On the surface, the Grateful Dead and the Velvet Underground seem like polar opposites: one embraced light, the other lived in the darkness; one’s from the West Coast, the other hails from the East Coast; Velvet Underground singer Lou Reed once called the scene in the Bay Area, which the Dead lived, “tedious, a lie, and untalented.” But the two bands have some things in common. Most notably, they both went by the Warlocks early in their existences. Beyond that, though, the VU and the Dead embraced live improvisations — songs would routinely stretch the half-hour point. The difference being, according to the VU’s Doug Yule, the Dead “started thinking about what they were doing too much… Jerry, he’ll play the same solo for a half hour, but if he’d done it for just two minutes… he plays the same notes over and over again.” “Lovelight” and “Sister Ray” are both double-digit jams, but the Dead would tinker, wheres the Velvet Underground would drone. I was instantly connected to that scary, mysterious drone, and Lou Reed’s vivid experience-based lyrics, as opposed to Garcia and Robert Hunter’s irony-free hippie poetry.

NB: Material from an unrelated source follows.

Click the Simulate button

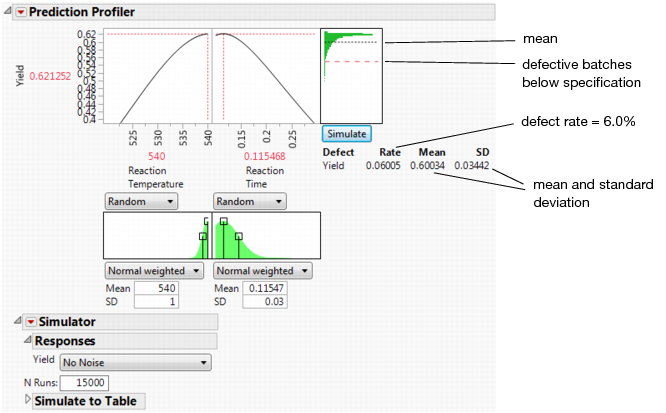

I kept waiting for a moment in Long Strange Trip to grab me, for a moment of clarity that helped me understand why Ben and Jerry’s made Cherry Garcia, but not Red Velvet Underground. It never happened, not because the documentary is bad (the never-before-seen footage is enlightening, and I could listen to the band’s roadies and tour managers talk about the infamous Wall of Sound for hours), but because I just don’t care enough about the Grateful Dead enough to listen to them for four hours. The band’s jazz-folk-blues-psychedelia-bluegrass songs, while complex in chord progressions, lack urgency; they build, eventually, but never to a satisfying climax. They sound sleepy, the perfect soundtrack to a sunny mid-afternoon nap on the hammock. I’d like to be so relaxed that I can find my bliss to “Playing in the Band,” but that’s not who I am — my musical solace comes from the aggressively dark feedback of “I Heard Her Call My Name.” In other words, I want to be the Grateful Dead, but I’m actually the Velvet Underground.

Long Strange Trip didn’t turn me into a Deadhead, but it helped me find clarity with a band that’s long fascinated me. I’ll never understand the Grateful Dead, but at least now, after hearing their music for four hours, I know why that is.

Long Strange Trip will air in six parts on Amazon Prime Video on May 26.